WHAT TO PRODUCE: With the string "computer" as the filter, copy each matching line from the records.

MATERIAL SHOWN:
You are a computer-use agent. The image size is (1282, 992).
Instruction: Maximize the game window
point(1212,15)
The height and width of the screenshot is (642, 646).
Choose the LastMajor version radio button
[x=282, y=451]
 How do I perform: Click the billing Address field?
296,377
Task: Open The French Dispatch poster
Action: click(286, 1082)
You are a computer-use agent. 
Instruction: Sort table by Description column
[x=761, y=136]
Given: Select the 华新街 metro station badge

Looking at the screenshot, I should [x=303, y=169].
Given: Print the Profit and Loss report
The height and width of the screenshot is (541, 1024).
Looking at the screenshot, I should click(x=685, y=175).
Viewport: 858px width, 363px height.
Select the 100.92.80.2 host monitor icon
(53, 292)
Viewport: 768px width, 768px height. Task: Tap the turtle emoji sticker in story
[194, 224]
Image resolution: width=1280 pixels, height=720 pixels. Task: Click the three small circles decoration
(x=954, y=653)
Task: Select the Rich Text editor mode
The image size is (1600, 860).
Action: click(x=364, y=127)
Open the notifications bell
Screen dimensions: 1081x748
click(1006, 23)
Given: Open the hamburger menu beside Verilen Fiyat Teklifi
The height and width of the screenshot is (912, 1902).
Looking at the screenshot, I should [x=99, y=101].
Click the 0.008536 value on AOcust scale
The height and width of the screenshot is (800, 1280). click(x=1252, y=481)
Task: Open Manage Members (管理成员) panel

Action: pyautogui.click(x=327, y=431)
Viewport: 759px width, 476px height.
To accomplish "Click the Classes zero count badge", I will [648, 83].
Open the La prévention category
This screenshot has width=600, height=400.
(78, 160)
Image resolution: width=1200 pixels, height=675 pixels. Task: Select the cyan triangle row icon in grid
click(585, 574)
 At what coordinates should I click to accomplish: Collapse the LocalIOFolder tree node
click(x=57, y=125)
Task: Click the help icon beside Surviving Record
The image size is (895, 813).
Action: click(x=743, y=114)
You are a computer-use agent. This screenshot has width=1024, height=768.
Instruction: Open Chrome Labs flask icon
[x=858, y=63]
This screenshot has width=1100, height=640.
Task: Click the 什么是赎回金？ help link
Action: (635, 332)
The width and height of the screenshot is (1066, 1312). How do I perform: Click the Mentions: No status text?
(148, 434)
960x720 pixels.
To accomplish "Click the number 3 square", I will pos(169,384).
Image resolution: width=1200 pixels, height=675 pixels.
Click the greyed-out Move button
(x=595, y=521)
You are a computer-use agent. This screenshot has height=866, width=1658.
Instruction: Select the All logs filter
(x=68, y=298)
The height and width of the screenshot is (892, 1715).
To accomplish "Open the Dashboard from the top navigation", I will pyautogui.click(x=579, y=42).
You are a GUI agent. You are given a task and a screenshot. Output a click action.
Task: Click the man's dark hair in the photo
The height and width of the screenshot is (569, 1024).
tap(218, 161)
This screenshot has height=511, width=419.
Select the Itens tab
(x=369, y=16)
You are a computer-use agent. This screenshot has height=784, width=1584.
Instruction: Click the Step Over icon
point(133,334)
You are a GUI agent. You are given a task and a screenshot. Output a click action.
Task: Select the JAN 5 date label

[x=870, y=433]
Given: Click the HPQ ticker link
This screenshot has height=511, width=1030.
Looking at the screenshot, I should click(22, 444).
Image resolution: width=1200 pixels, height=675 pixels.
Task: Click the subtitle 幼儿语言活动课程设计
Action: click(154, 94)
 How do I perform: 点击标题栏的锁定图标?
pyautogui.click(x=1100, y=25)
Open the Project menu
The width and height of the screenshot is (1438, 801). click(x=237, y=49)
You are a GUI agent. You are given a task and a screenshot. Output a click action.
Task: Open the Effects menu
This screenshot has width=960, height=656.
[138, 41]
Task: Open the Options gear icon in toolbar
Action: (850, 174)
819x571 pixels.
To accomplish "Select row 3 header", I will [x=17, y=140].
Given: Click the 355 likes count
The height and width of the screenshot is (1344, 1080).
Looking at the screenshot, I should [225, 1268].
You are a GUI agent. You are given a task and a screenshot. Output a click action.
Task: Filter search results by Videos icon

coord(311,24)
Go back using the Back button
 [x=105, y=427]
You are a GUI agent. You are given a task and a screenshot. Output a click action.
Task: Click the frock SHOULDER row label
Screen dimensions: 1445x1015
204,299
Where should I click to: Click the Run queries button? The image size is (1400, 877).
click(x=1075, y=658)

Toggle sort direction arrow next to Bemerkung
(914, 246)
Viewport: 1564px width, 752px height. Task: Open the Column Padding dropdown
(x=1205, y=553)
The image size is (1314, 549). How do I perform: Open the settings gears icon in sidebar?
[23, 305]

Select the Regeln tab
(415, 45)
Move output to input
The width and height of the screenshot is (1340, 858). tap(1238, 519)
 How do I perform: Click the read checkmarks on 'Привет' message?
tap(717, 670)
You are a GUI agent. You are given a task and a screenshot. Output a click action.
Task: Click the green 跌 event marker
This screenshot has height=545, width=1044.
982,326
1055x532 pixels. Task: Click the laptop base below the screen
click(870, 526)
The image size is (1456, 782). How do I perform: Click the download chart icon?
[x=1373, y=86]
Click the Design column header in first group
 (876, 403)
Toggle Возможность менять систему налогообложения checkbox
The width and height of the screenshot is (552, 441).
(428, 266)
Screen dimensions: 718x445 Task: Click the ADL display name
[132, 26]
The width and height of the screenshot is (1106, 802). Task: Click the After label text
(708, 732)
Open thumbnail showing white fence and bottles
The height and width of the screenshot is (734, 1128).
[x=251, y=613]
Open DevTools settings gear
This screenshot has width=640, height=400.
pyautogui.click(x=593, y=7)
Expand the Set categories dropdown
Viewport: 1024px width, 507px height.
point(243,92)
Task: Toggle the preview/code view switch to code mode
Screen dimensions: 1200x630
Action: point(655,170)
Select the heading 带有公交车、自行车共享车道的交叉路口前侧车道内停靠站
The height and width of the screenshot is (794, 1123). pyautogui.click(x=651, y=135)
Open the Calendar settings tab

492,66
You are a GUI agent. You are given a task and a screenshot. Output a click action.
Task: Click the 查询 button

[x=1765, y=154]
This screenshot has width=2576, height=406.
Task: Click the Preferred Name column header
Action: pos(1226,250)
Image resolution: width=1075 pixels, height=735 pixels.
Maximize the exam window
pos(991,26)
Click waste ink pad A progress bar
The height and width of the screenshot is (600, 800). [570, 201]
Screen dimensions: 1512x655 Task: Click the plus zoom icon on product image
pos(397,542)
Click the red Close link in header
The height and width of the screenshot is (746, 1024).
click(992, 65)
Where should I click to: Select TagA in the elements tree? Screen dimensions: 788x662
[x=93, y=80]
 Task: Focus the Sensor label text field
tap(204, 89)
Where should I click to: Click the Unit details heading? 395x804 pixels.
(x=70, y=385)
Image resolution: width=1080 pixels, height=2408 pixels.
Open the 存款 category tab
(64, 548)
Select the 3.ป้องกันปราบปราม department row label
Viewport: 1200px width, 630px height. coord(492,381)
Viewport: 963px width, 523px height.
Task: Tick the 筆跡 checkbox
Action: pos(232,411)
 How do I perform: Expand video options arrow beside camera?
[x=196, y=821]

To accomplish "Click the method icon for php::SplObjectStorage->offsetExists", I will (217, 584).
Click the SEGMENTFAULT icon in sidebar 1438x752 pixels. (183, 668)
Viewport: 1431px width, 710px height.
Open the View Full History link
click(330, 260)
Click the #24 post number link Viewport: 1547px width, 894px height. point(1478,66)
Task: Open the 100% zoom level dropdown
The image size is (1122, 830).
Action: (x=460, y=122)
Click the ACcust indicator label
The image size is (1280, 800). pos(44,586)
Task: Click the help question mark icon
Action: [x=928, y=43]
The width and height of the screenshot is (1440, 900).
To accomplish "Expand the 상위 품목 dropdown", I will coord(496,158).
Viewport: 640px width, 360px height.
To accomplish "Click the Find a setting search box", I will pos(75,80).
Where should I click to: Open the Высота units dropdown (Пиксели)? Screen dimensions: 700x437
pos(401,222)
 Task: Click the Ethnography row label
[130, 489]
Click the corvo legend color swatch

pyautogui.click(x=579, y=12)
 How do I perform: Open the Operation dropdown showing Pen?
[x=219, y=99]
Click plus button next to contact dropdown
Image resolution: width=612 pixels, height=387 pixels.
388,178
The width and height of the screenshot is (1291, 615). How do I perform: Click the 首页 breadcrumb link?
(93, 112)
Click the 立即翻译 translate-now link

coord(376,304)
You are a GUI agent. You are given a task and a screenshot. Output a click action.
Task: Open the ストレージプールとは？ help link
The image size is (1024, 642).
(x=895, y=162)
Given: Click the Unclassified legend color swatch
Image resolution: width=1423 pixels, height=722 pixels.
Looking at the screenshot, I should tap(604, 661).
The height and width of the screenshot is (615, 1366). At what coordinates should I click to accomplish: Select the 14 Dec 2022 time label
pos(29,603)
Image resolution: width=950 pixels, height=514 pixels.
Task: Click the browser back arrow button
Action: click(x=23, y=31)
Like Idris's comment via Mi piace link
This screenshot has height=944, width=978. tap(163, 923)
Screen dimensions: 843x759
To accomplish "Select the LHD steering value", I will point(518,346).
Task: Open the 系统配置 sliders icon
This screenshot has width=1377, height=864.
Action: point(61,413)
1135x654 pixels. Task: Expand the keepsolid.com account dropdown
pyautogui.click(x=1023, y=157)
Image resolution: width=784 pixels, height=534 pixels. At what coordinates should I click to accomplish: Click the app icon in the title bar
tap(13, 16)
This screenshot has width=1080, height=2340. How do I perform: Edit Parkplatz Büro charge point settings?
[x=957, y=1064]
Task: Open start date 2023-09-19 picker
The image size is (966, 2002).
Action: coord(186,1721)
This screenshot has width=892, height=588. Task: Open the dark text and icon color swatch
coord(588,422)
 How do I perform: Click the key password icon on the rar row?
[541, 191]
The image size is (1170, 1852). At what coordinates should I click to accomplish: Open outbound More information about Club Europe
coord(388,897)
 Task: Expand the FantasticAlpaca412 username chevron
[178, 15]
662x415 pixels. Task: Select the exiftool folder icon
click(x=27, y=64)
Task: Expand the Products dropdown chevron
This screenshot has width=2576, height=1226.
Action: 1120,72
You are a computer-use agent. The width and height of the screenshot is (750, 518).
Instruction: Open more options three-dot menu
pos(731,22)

YOUR SOLUTION:
You are a computer-use agent. The image size is (1282, 992).
You are a computer-use agent. 
You are a computer-use agent. This screenshot has width=1024, height=768.
You are a computer-use agent. This screenshot has height=866, width=1658.
You are a computer-use agent. This screenshot has height=784, width=1584.
You are a computer-use agent. The width and height of the screenshot is (750, 518).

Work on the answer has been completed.